But as the company continues to try to build up its presence in the IoT platform space on the back of its cloud service, it faces questions about its reliability that could be difficult to answer.
Here’s what it means: Google’s been trying to sell its cloud business based on a few different points of emphasis, including reliability and uptime, which could very well be undercut by this high-profile outage.
At a Google Cloud event in April, Google SVP of technical infrastructure Urs Hölzle highlighted the service’s reliability.

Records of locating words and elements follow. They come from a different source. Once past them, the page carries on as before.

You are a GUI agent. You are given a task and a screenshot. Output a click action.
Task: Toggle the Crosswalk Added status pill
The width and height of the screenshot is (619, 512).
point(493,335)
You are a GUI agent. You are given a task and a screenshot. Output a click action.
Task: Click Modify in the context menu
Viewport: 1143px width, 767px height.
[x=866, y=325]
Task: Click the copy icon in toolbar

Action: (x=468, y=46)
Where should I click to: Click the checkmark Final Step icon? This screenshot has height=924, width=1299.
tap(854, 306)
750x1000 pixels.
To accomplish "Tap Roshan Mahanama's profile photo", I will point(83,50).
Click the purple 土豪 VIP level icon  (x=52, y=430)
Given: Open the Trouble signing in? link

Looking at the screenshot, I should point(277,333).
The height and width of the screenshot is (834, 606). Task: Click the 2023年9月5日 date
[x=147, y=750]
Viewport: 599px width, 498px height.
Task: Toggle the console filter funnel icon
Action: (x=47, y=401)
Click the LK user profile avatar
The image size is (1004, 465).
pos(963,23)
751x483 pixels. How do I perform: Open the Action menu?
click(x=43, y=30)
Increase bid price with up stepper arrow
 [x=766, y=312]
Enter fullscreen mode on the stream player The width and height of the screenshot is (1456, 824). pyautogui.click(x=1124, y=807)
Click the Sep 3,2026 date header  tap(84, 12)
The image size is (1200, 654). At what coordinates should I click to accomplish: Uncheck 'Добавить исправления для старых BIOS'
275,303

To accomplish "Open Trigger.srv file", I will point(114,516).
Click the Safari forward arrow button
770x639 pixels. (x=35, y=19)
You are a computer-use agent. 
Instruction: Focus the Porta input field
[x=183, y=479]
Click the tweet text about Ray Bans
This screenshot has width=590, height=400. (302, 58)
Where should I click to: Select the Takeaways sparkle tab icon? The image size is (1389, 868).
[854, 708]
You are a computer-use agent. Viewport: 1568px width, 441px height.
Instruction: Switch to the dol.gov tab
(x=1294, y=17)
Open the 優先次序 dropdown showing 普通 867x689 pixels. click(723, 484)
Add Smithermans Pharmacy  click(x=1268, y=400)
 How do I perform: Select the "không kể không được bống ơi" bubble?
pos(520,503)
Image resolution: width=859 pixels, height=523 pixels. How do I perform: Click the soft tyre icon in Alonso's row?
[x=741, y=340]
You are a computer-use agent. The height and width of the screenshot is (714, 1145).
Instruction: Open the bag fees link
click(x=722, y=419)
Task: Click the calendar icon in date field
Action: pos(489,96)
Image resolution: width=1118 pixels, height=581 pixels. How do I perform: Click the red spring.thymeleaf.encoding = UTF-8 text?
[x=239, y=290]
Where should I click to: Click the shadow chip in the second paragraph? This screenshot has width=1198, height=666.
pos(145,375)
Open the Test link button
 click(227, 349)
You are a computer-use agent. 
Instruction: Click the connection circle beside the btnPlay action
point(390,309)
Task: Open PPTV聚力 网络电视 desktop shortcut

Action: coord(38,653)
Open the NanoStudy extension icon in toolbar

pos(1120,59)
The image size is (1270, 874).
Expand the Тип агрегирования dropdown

He pointed out that Google Cloud had been down for only 208 minutes in 2018, compared to 312 minutes for Amazon Web Services (AWS) and 2,033 minutes for Microsoft’s Azure.
But with this weekend’s cloud outage – which impacted not just Google’s cloud business, but also its popular services like Gmail, YouTube, and the Nest smart home platform – that reputation for reliability could go out the window.
Reliability is a key factor for companies deciding on a cloud platform to house and analyze the data streaming from IoT devices and other monitoring systems. When systems go down, any automation or alerting that helps operations continue smoothly go down with them, which can have a cascading effect and cause all sorts of headaches and mayhem.
The bigger picture: As Google and Microsoft claw to close the gap between them and cloud market leader AWS, neither can afford mistakes that might push them further behind the dominant service.
AWS accounts for about a third of the public cloud market, commanding a greater market share than Microsoft and Google, the second- and third-largest providers, combined. Its overall cloud revenue likewise outstrips its two primary cloud competitors combined, with AWS bringing in $7.6 billion in Q1 2019, compared to $3.4 billion for Azure and $2.3 billion for Google Cloud.
The latter two have found more success in IoT, where the gap between market leader AWS is significantly smaller. But if Google is unable to deliver on its promises for uptime and reliability, it could lose the momentum that it’s built up and remain stuck in its trailing position in the valuable IoT cloud market.